Have a question about this project? Sign up for a free GitHub account to open an issue and contact its maintainers and the community.

By clicking “Sign up for GitHub”, you agree to our terms of service and privacy statement. We’ll occasionally send you account related emails.

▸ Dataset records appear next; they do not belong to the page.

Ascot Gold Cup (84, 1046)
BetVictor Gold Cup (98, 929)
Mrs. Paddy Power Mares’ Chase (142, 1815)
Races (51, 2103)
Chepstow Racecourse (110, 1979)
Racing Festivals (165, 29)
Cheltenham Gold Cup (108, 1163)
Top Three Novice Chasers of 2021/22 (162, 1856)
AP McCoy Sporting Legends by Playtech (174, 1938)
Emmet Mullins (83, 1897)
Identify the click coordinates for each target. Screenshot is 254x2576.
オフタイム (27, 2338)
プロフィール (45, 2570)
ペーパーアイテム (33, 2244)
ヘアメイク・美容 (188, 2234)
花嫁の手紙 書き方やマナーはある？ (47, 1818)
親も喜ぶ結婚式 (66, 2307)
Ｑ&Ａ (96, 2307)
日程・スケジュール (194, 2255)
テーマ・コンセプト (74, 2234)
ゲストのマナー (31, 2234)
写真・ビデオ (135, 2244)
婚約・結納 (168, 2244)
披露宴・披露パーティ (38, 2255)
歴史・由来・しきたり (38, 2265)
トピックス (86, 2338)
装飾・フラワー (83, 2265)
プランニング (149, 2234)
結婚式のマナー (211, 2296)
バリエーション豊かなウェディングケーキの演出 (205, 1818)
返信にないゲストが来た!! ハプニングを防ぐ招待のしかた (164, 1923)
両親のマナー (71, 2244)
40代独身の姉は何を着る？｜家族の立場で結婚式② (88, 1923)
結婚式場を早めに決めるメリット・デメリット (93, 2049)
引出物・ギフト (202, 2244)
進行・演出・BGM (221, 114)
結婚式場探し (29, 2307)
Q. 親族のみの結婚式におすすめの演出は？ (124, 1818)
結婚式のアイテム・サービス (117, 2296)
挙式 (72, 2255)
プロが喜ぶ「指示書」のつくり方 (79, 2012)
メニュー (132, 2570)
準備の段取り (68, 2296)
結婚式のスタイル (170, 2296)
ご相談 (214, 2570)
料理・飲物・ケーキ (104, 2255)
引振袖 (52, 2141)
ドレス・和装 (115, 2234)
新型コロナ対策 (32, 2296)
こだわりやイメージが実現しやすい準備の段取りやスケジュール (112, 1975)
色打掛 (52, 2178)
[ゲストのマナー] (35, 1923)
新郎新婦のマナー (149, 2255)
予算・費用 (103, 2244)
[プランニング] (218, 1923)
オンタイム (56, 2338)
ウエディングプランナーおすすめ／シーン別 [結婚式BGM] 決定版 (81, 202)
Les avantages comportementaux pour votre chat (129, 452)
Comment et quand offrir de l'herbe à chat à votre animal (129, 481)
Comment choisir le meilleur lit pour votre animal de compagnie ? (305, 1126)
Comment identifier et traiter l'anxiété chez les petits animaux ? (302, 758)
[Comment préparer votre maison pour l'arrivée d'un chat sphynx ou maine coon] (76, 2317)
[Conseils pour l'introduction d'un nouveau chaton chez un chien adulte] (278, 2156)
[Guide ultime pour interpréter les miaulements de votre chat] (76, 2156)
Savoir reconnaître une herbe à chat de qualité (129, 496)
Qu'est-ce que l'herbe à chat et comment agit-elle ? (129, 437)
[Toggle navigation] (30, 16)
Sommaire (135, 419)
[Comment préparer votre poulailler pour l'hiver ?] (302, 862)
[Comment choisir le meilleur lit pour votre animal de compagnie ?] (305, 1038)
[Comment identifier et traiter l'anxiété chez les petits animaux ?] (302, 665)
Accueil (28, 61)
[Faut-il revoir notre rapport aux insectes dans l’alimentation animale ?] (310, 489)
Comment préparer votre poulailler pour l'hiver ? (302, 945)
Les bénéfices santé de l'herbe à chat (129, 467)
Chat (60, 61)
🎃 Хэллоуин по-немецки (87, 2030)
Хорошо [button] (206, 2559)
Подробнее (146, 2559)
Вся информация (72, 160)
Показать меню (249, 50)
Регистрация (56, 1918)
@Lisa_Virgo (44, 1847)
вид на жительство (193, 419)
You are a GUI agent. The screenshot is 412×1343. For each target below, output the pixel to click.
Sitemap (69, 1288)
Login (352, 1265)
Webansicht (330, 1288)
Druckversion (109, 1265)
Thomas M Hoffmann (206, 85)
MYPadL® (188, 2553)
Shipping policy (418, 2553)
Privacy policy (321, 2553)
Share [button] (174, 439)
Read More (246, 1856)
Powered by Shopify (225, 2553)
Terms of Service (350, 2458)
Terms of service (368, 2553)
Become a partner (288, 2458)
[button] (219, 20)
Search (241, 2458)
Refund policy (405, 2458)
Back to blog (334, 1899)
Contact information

Already on GitHub? Sign in to your account

Use labels instead of URIs #159

Open
mielvds opened this issue Apr 7, 2022 · 7 comments
Open

Use labels instead of URIs #159

mielvds opened this issue Apr 7, 2022 · 7 comments

Comments

@mielvds
Copy link

mielvds commented Apr 7, 2022

Disclaimer: This is probably a sketchy idea and it only serves the purpose of a better UX (but I think SPARQL could use some of that). I don't really have a good solution in mind and I also admit that there might not be anything we can properly do. But if that gets a syntax discussion going, I'm happy.

Why?

Because writing queries using opaque URIs is hard, but more importantly: not popular. Wikidata queries are the perfect example:

    SELECT (MAX(?population) AS ?population) ?country WHERE {
      ?city wdt:P31/wdt:P279* wd:Q515 .
      ?city wdt:P1082 ?population .
      ?city wdt:P17 ?country .
    }

Previous work

Previous work would include basically any other query language: SQL, MongoQL or even Cypher where you can just use labels (yes yes, they don't have globally unique identifiers and all that).

Proposed solution

LABEL rdfs:label@en
SELECT * {
?city [country] ?country .
}

would translate to

SELECT * {
?city ?p ?country.
?p rdfs:label "country".
}

Considerations for backward compatibility

I would stick to syntactic sugar for 1.1.

@VladimirAlexiev
Copy link
Contributor

VladimirAlexiev commented Apr 7, 2022

@mielvds I see your point but the proposal is half cooked:

  • there may be many things labeled "country"
  • brackets are used in CURIEs for a similar purpose, but brackets in SPARQL are blank nodes, so you can't use them

I'd rather use locally defined names, something like

ALIAS country wdt:P17
ALIAS population wdt:P1082
SELECT * {
  ?city [country] ?country; 
     [population] ?population
}

But in WD, each Pnnnn is represented with a coordinated bunch of props in 6 namespaces. Eg to get population at point in time:

SELECT * {
  ?city p:P1082 [ps:P1082 ?population; pq:P585 ?time]
}

So with the "alias" approach I'd have to go like this:

ALIAS population_direct wdt:P1082
ALIAS population_stmt p:P1082
ALIAS population_main ps:P1082
ALIAS pointInTime_qualifier pq:P585
SELECT * {
  ?city [population_stmt] [
    [population_main] ?population;
    [pointInTime_qualifier] ?time
  ]

It doesn't seem better to me.


BTW writing WD queries is surprisingly non-painful because

  • there's autocompletion "wdt:country" -> wdt:P17 and "wd:Bulgaria" -> "wd:Q219". Since the ranking is very good, it works very well
  • there's readout on hover of both Pnnn and Qnnn
  • if you're writing shapes, there's a SHEX editor that displays dynamic comments as a readout, eg
  wdt:P17 wd:Q219 # country: Bulgaria

@mielvds
Copy link
Author

mielvds commented Apr 7, 2022

@VladimirAlexiev thnaks for your thoughts!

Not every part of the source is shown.